The men's javelin throw event was part of the track and field athletics programme at the 1948 Summer Olympics. The competition was held on August 4. The final was won by Tapio Rautavaara from Finland.

==Records==
Prior to the competition, the existing World and Olympic records were as follows.

| World record | Yrjö Nikkanen (FIN) | 78.70 m | Kotka, Finland | 16 October 1938 |
| Olympic record | Matti Järvinen (FIN) | 72.71 m | Los Angeles, United States | 4 August 1932 |

==Schedule==

All times are British Summer Time (UTC+1)

| Date | Time | Round |
|---|---|---|
| Wednesday, 4 August 1948 | 11:00 | Qualifications |
| Wednesday, 4 August 1948 | 14:30 | Finals |

==Results==

===Qualifying round===

Qual. rule: qualification standard 64.00m (Q) or at least best 12 qualified (q).

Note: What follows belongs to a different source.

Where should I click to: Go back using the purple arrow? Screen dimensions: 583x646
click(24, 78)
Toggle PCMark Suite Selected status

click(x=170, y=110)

| Rank | Name | Nationality | Result | Notes |
|---|---|---|---|---|
| 1 | Martin Biles | United States | 67.68 | Q |
| 2 | Per-Arne Berglund | Sweden | 67.02 | Q |
| 3 | Tapio Rautavaara | Finland | 64.68 | Q |
| 4 | Gunnar Petersson | Sweden | 64.04 | Q |
| 5 | Steve Seymour | United States | 63.83 | q |
| 6 | Lumír Kiesewetter | Czechoslovakia | 63.25 | q |
| 7 | Odd Mæhlum | Norway | 63.00 | q |
| 8 | Mirko Vujačić | Yugoslavia | 62.53 | q |
| 9 | Pauli Vesterinen | Finland | 61.67 | q |
| 10 | József Várszegi | Hungary | 61.63 | q |
| 11 | Soini Nikkinen | Finland | 61.21 | q |
| 12 | Bob Likins | United States | 61.00 | q |
| 13 | Ricardo Héber | Argentina | 60.82 |  |
| 14 | Raymond Tissot | France | 58.19 |  |
| 15 | Dušan Vujačić | Yugoslavia | 57.62 |  |
| 16 | Nico Lutkeveld | Netherlands | 56.25 |  |
| 17 | Jóel Sigurðsson | Iceland | 55.69 |  |
| 18 | Pedro Apellániz | Spain | 54.93 |  |
| 19 | Morville Chote | Great Britain | 54.84 |  |
| 20 | Leo Roininen | Canada | 53.92 |  |
| 21 | Malcolm Dalrymple | Great Britain | 53.17 |  |
| 22 | Halil Zıraman | Turkey | 53.30 |  |
| 23 | Pierre Sprécher | France | 52.30 |  |

===Final===

| Rank | Athlete | Nationality | 1 | 2 | 3 | 4 | 5 | 6 | Result | Notes |
|---|---|---|---|---|---|---|---|---|---|---|
| 1st place, gold medalist(s) | Tapio Rautavaara | Finland | 69.77 | x | 57.59 | 59.43 | 61.86 | 58.95 | 69.77 |  |
| 2nd place, silver medalist(s) | Steve Seymour | United States | x | 62.37 | 67.56 | 61.72 | 63.58 | 61.00 | 67.56 |  |
| 3rd place, bronze medalist(s) | József Várszegi | Hungary | 67.03 | 58.14 | 60.29 | 57.53 | 59.71 | 58.35 | 67.03 |  |
| 4 | Pauli Vesterinen | Finland | 65.44 | 60.96 | 63.01 | 61.76 | 65.89 | 65.79 | 65.89 |  |
| 5 | Odd Mæhlum | Norway | 65.32 | 62.00 | 61.67 | 59.23 | 60.59 | 59.33 | 65.32 |  |
| 6 | Martin Biles | United States | 58.70 | 65.09 | 65.17 | 59.09 | 64.10 | 65.17 | 65.17 |  |
| 7 | Mirko Vujačić | Yugoslavia |  |  |  |  |  |  | 64.89 |  |
| 8 | Bob Likins | United States |  |  |  |  |  |  | 64.51 |  |
| 9 | Gunnar Petersson | Sweden |  |  |  |  |  |  | 62.80 |  |
| 10 | Per-Arne Berglund | Sweden |  |  |  |  |  |  | 62.62 |  |
| 11 | Lumír Kiesewetter | Czechoslovakia |  |  |  |  |  |  | 60.25 |  |
| 12 | Soini Nikkinen | Finland |  |  |  |  |  |  | 58.05 |  |

==Sources==
- Organising Committee for the XIV Olympiad, The (1948). The Official Report of the Organising Committee for the XIV Olympiad. LA84 Foundation. Retrieved 5 September 2016.